Gestern, da die Sonne sich erstmals gemüßigt fühlte, den Tag zumindest hinter den großflächigen Terrassentüren frühlingshaft scheinen zu lassen – öffnen durfte man dieselben zum Fortbestehen dieser Illusion keineswegs -, betätigte ich mich, gut eingewickelt in Strick, mit einem Ritual des Winterverjagens, das in meiner Kindheit weit verbreitet war und heute wohl nur noch in amerikanischen Vorstädten gleichförmiger Einfamilienhäuser und extra grüner Rasenflächen üblich ist: Der Frühjahrsputz am Auto.

Das lag und liegt natürlich daran, daß man im Winter dergleichen gar nicht tut. Das wäre ein Kampf gegen Windmühlen.
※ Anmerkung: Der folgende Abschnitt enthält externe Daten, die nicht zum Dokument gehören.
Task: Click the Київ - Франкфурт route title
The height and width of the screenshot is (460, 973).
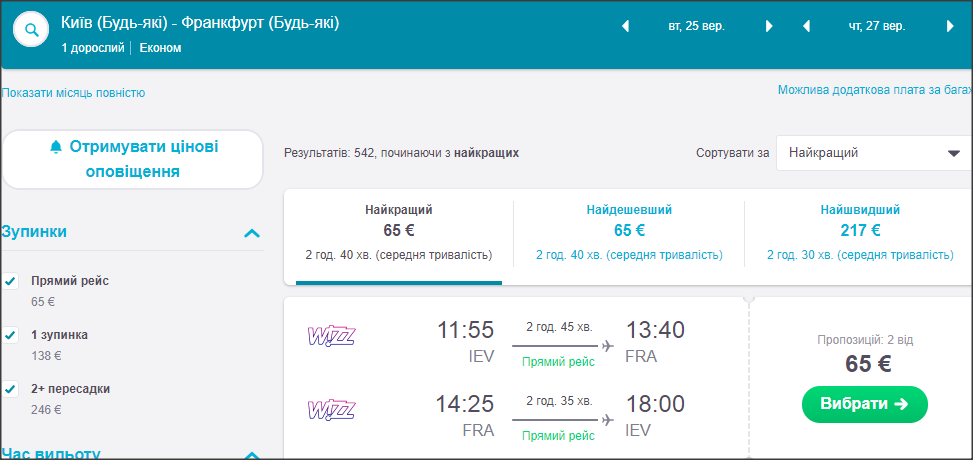Action: coord(200,22)
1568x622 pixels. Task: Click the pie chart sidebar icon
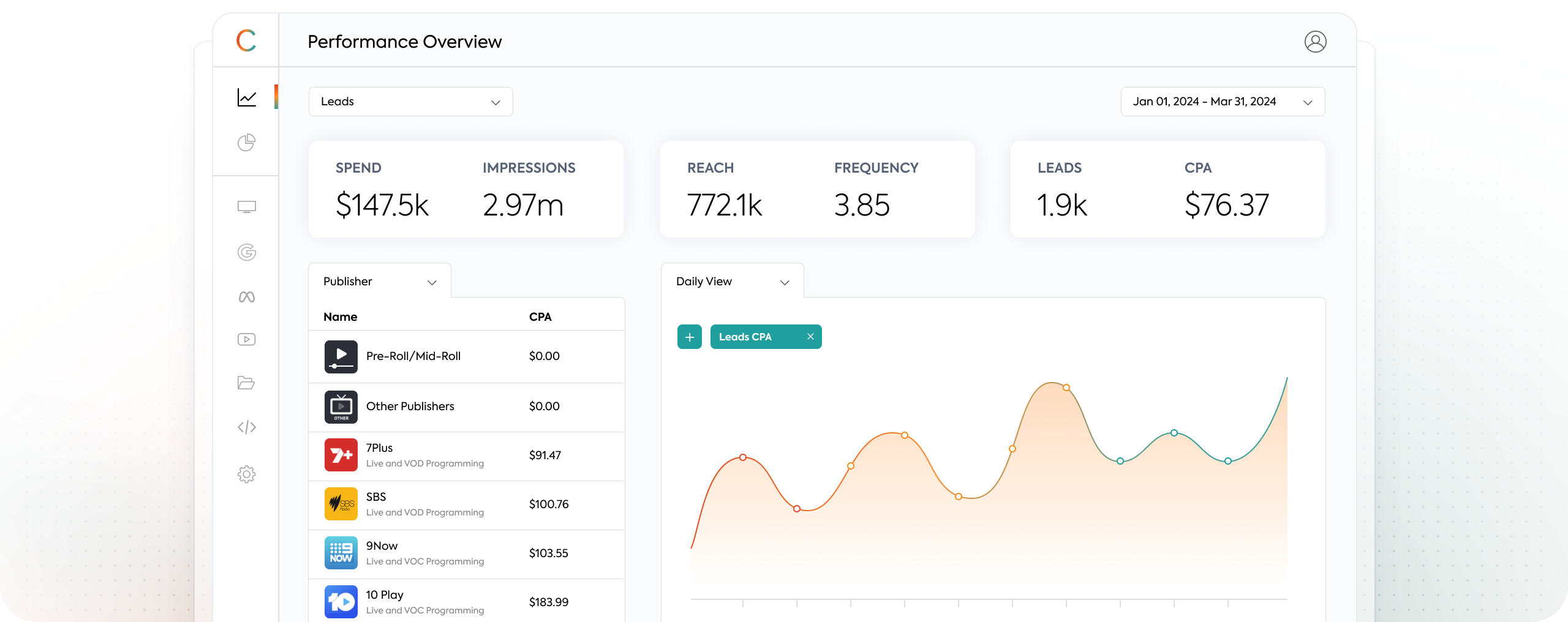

Im Sommer ebenfalls, wenn Insekten die größten Gegner des schönen Scheins sind – sowohl tot als auch exkrementierend.

Das erzähle ich nur, weil ich mit diesem sommerlich herausgeputzten Vehikel, das in seinem freundlichen Anzusehensein trotz reichlicher Blüten unter dem Lack fleißig mit der herrlichen Vorblüten-Landschaft schritt hielt, heute fast vollbesetzt den schnöden Einkauf als eine wunderbare Frühlingstour zelebrierte, die ich in ihrer ganzen Stille, Freudigkeit, Helligkeit, in ihrer ganzen Zart- und Unbeschwertheit sehr wohl genoß – gleichwohl den Frühling in Rheinsberg verschlief. Rheinsberg? Ja, Rheinsberg. Kannste michs glaubens.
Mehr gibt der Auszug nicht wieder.